1. $B_2$: Boron ($Z=5$) has electronic configuration $1s^2 2s^2 2p^1$. $B_2$ molecule has a total of $2 \times 3 = 6$ valence electrons. According to Molecular Orbital Theory, the order of filling MOs for $B_2$ is $\sigma_{2s} < \sigma^*_{2s} < \pi_{2p} < \sigma_{2p}$. The 6 valence electrons fill the MOs as $(\sigma_{2s})^2 (\sigma^*_{2s})^2 (\pi_{2p})^2$. The $\pi_{2p}$ molecular orbitals are degenerate. According to Hund's rule, the two electrons in the $\pi_{2p}$ orbitals occupy the two degenerate orbitals singly. Thus, there are 2 unpaired electrons in $B_2$.

2. XeF: Xenon ($Z=54$) has 8 valence electrons. Fluorine ($Z=9$) has 7 valence electrons. The XeF molecule has a total of $8 + 7 = 15$ valence electrons. With an odd number of electrons, XeF is a radical and must have at least one unpaired electron. The most common representation of XeF radical shows an unpaired electron on the Xe atom. Thus, there is 1 unpaired electron in XeF.

3. $[Fe(H_2O)_5(NO)]SO_4$: This is the brown ring complex. The salt is composed of $[Fe(H_2O)_5(NO)]^{2+}$ cation and $SO_4^{2-}$ anion. The sulfate anion ($SO_4^{2-}$) contains only paired electrons (S in +6 oxidation state, O in -2 oxidation state, all valence electrons involved in bonding or lone pairs).
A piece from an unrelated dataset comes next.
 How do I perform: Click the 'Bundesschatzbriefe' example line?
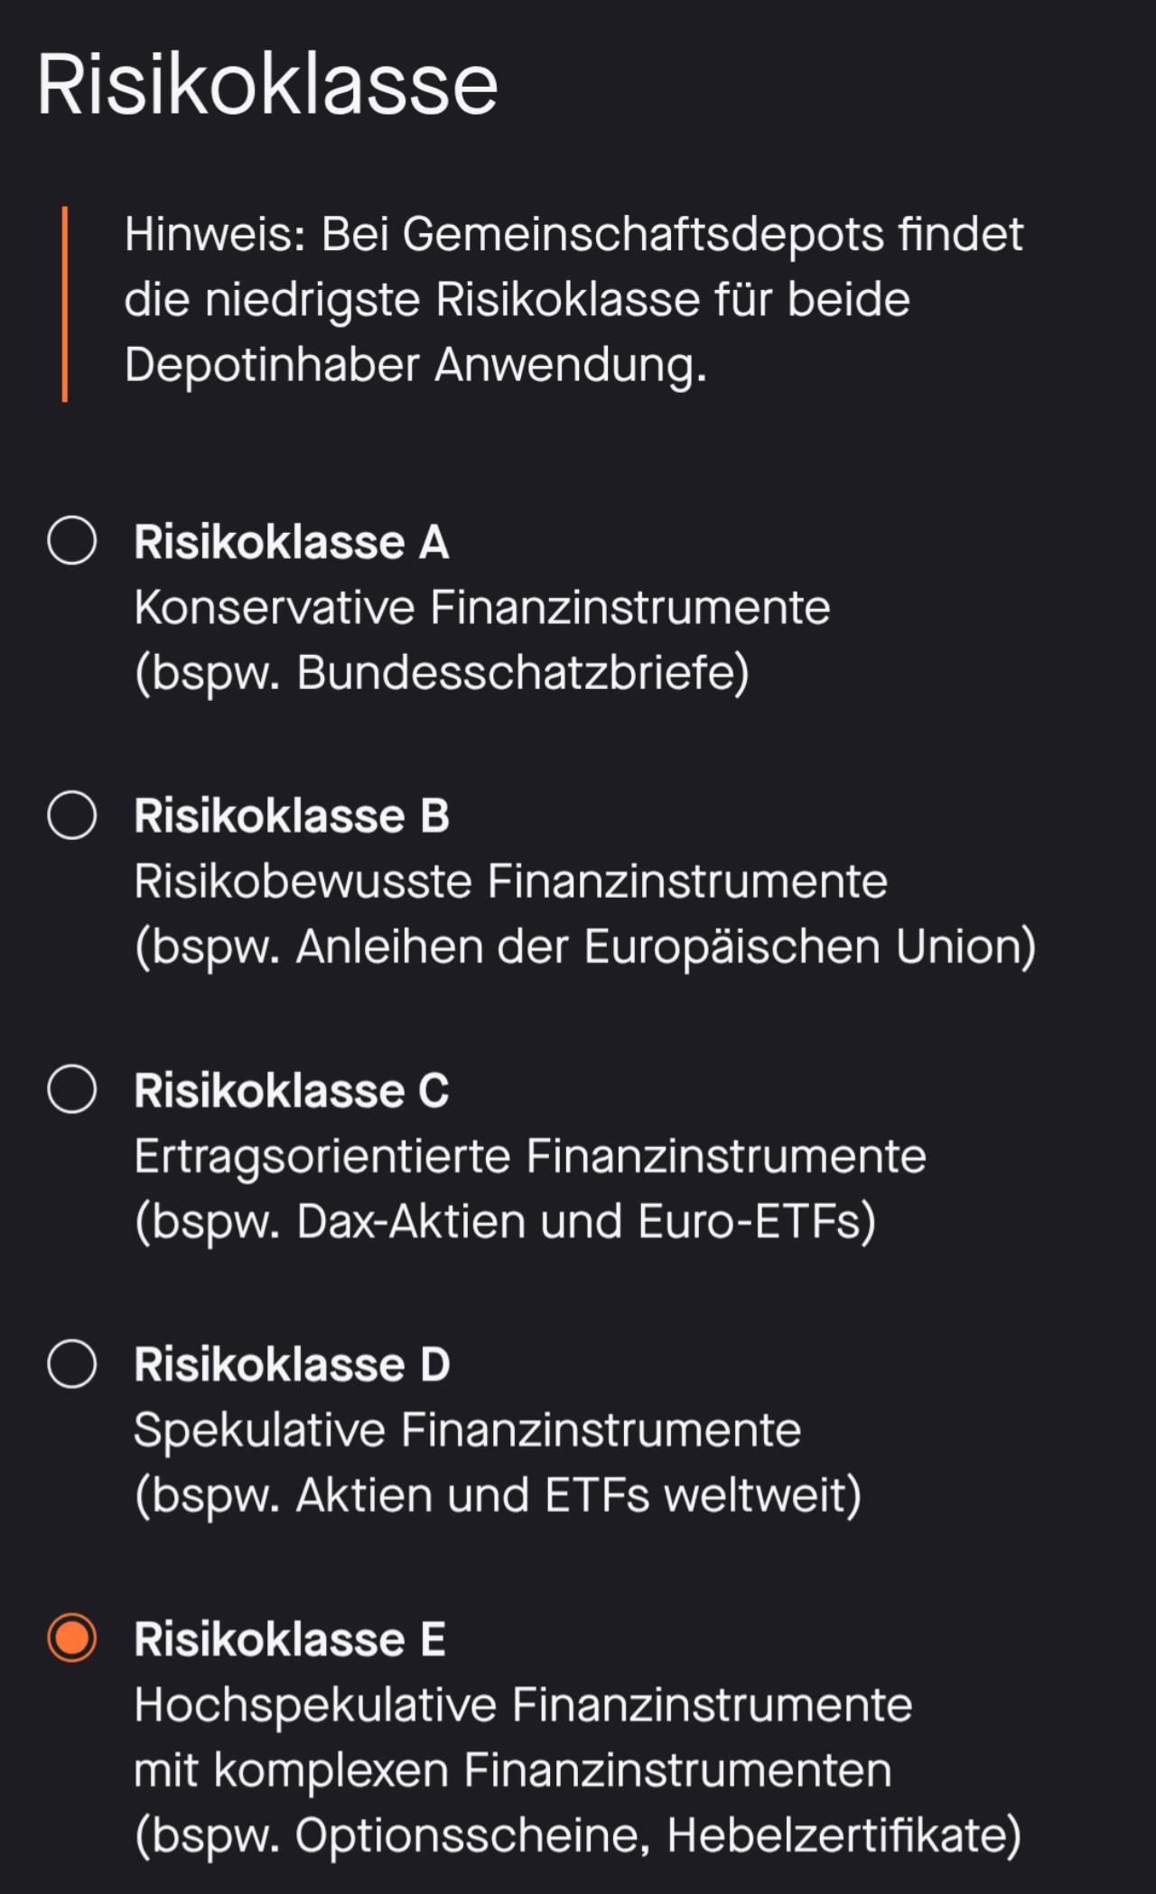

We need to find the number of unpaired electrons in the complex cation $[Fe(H_2O)_5(NO)]^{2+}$. In this complex, Fe is typically considered to be in the +1 oxidation state, and the NO ligand is considered as $NO^+$. The complex can be described as a {Fe(NO)}$^7$ system, where the superscript 7 is the sum of the d electrons on Fe ($3d^7$ for Fe$^+$) and the $\pi^*$ electrons on $NO^+$ (0 for $NO^+$). The 7 electrons in the {M(NO)}$^n$ system occupy the molecular orbitals formed from metal d orbitals and NO $\pi^*$ orbitals. The filling order is $(e_1)^4 (a_1)^2 (e_2)^1$. The $e_2$ level is doubly degenerate and contains 1 electron. Thus, there is 1 unpaired electron in $[Fe(H_2O)_5(NO)]^{2+}$.

4. $K_3CrO_8$: This is a salt containing the peroxochromate anion, $[Cr(O_2)_4]^{3-}$. The ligand is the peroxide ion, $O_2^{2-}$, which is bidentate. Let the oxidation state of Cr be $x$. Each peroxide ion has a charge of -2. So, $x + 4 \times (-2) = -3$, which gives $x = +5$. Chromium ($Z=24$) has electronic configuration $[Ar] 3d^5 4s^1$. $Cr^{5+}$ has electronic configuration $[Ar] 3d^1$. In any ligand field, a single d electron will occupy one orbital and remain unpaired. Thus, there is 1 unpaired electron in $K_3CrO_8$.

5. $Ba(O_2)_2$: Barium (Ba) is in Group 2, so it is in the +2 oxidation state ($Ba^{2+}$). The anion must have a total charge of -2 to balance the +2 charge of Ba. The formula $Ba(O_2)_2$ indicates that the anion is $(O_2)_2^{2-}$, which means there are two $O_2$ units with a total charge of -2. This corresponds to two peroxide ions, $O_2^{2-}$. So, the compound is Barium peroxide, $Ba(O_2)_2$, containing $Ba^{2+}$ and two $O_2^{2-}$ ions. $Ba^{2+}$ has the electronic configuration of Xe, which is $[Kr] 4d^{10} 5s^2 5p^6$, containing only paired electrons. The peroxide ion, $O_2^{2-}$, has $2 \times 6 + 2 = 14$ valence electrons. The MO configuration for $O_2^{2-}$ is $(\sigma_{2s})^2 (\sigma^*_{2s})^2 (\sigma_{2p_x})^2 (\pi_{2p})^4 (\pi^*_{2p})^4$. All electrons are paired. Thus, $O_2^{2-}$ has 0 unpaired electrons. Since both $Ba^{2+}$ and $O_2^{2-}$ have 0 unpaired electrons, $Ba(O_2)_2$ has 0 unpaired electrons.

The number of unpaired electrons in each species are: $B_2$: 2 XeF: 1 $[Fe(H_2O)_5(NO)]SO_4$: 1 $K_3CrO_8$: 1 $Ba(O_2)_2$: 0

The sum of the number of unpaired electrons in each of the species is $2 + 1 + 1 + 1 + 0 = 5$.